Le caractère multi-niveaux de la gouvernance paraît évident si on la définit comme « un ensemble diversifié d'arrangements, une panoplie de systèmes de coordination et de négociation entre entités officiellement indépendantes mais fonctionnellement interdépendantes qui entretiennent entre elles des relations complexes, constamment redéfinies » ou comme le fait Simona Piattoni en parlant de « nouvelles formes interactives de gouvernement dans lesquelles les acteurs privés, les différentes organisations publiques, les groupes ou communautés de citoyens, ou d’autres types d’acteurs, prennent part à la formulation de la politique » . On trouve donc peu de définitions de la « gouvernance multiniveaux » distinctes de celle de la gouvernance dans la littérature officielle comme dans la littérature académique, y compris chez Gary Marks, l’un des premiers à avoir recouru à ce concept forgé pour mieux comprendre le processus de décision dans l’Union européenne.

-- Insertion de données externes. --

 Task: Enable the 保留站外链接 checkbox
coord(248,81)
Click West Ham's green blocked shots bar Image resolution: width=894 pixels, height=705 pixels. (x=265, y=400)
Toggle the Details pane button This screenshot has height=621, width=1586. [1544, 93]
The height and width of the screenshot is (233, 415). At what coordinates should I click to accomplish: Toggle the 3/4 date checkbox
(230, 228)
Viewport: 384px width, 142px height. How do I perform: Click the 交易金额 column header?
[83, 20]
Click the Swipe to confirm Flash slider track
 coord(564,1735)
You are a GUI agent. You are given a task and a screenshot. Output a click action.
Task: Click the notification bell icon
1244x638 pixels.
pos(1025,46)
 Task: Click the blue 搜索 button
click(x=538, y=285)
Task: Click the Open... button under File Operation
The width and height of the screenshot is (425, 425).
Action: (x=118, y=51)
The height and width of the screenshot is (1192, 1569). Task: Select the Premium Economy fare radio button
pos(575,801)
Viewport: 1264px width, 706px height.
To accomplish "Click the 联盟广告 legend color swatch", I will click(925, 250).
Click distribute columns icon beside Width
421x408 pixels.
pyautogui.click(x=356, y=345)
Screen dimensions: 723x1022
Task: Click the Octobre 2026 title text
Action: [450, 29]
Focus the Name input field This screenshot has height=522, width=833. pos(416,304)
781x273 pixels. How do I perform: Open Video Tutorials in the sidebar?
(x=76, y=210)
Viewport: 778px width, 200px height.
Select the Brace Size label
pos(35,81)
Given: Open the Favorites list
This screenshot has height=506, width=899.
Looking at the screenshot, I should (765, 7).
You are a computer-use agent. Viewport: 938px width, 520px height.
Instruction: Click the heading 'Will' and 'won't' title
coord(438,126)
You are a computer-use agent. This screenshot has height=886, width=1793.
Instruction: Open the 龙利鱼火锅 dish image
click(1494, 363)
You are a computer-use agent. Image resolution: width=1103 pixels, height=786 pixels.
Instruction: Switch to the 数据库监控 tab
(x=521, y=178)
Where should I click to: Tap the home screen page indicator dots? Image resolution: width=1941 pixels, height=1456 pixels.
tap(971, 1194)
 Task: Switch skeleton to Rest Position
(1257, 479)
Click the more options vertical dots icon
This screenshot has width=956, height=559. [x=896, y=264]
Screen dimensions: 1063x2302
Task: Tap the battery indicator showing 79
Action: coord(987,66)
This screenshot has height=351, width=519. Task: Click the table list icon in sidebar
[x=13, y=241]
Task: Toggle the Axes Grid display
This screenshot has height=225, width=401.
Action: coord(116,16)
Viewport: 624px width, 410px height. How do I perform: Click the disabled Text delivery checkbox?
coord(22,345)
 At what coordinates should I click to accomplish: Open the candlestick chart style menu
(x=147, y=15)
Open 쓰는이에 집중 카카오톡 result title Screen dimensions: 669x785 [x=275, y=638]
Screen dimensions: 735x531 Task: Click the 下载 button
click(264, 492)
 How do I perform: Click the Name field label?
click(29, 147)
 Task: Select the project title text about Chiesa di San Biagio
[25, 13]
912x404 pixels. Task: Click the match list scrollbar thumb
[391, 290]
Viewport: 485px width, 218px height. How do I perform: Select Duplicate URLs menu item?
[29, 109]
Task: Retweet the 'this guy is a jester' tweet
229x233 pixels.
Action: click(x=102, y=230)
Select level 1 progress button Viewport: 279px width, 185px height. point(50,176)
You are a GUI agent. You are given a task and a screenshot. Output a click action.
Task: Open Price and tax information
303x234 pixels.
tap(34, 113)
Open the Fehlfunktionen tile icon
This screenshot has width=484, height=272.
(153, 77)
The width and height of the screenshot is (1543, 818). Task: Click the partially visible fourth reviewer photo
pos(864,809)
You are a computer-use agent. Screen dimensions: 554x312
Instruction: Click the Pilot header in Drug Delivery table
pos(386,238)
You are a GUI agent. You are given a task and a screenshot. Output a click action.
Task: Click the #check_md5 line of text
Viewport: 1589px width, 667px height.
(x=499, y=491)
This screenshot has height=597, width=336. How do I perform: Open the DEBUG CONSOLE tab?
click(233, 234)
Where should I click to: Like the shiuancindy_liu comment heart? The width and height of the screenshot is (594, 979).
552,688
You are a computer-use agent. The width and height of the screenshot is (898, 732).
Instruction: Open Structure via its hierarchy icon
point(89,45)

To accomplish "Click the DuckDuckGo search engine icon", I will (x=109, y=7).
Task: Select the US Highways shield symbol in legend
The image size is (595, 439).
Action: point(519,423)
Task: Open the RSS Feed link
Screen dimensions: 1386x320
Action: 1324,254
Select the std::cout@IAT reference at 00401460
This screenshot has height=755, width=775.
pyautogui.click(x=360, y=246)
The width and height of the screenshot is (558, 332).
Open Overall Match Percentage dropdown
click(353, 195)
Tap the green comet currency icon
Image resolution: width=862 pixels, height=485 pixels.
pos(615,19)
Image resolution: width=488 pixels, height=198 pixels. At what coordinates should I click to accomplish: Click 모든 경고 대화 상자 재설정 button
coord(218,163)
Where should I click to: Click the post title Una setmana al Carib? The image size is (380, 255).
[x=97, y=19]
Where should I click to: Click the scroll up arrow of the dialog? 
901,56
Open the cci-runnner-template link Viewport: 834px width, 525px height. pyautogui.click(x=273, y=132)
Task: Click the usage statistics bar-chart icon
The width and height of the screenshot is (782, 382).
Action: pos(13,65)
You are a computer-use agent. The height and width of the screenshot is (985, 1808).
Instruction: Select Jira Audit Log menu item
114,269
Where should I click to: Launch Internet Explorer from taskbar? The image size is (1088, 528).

Parler de gouvernance multi-niveaux nous paraît néanmoins particulièrement heuristique, notamment si on se réfère aux définitions qu'en donne son principal concepteur, Gary Marks 

Pour lui en effet (et Liesbet Hooghe), la gouvernance multi-niveaux est « un système de négociation continue entre les gouvernements imbriqués à plusieurs niveaux », dont l’Union européenne est l’incarnation, du niveau local au niveau continental. A ce titre elle constitue une « dispersion de l’autorité de décision à de multiples niveaux territoriaux », soit infranationaux, soit supranationaux, soit les deux, comme dans le cas de l’UE.

On peut dès lors distinguer un premier type de gouvernance multiniveaux recouvrant un système de pouvoirs stables et généraux, à la fois emboités, séparés et identifiables par niveaux. Dans ce type de gouvernance, « chaque citoyen est logé dans une poupée russe aux compétences imbriquées ». C'est dès lors, moins l'indépendance des pouvoirs qui importe que leur interdépendance... qu'ils soient politiques ou administratifs. Il y a là un décentrement de l'analyse qui peut se révéler particulièrement fécond. 

Le second type de gouvernance multiniveaux renvoie à des pouvoirs particuliers, entrecroisés et à géométrie variable. Ils peuvent être spécialisés ou généraux, publics ou privés, infra ou supranationaux. Tous sont imbriqués de multiples manières en faisant intervenir une multiplicité d’acteurs politiques, économiques et sociaux allant de l’Etat au citoyen en passant par les grandes institutions, les élus locaux, les entreprises, la société civile, etc. Une telle représentation de la gouvernance offre là encore de vaste champ à l'analyse des politiques publiques ou de l'action publique.

Abordée ainsi, la notion de gouvernance multiniveaux ouvre en effet de nouvelles perspectives permettant de revisiter un certain nombre de catégories ou de faits sociaux parmi les plus contemporains, dans des domaines et des entrées disciplinaires divers relevant des études du politique.

C’est pourquoi, cette thématique a toute sa place dans les recherches conduites par le LIPHA, dont la vocation est de nourrir l’interdisciplinarité dans les études du politique, comme le permet la notion de gouvernance multiniveaux de plusieurs manières :

- La notion de gouvernance est commune ou potentiellement commune à plusieurs disciplines puisqu’elle est désormais utilisée en sciences politiques, en gestion ou en économie. Elle fait partie du patrimoine des historiens et désormais des juristes. Si ce n’est pas encore le cas de la notion de gouvernance multiniveaux, on formulera ici l’hypothèse qu’elle a sa place dans une perspective interdisciplinaire, ou à tout le moins pluridisciplinaire.

- Une approche thématique de la gouvernance multiniveaux est enrichie en étant transversale et interdisciplinaire. Elle peut aider à modifier la manière d’aborder ou de construire les objets d’étude et à réinterroger la relation entre méthodes et sujets d’analyse. On peut ainsi aborder des objets relevant des domaines de l’emploi, de l’éducation, de la santé, de l’environnement, de la sécurité, des finances publiques autour de la notion de gouvernance multiniveaux en les mettant en relation avec l’analyse des évolutions de de la conduite des politiques publiques, de la démocratie, de l’Etat et des relations internationales.

C'est notamment le sens de l'IDEP 2016, organisé en septembre de cette même année par le LIPHA.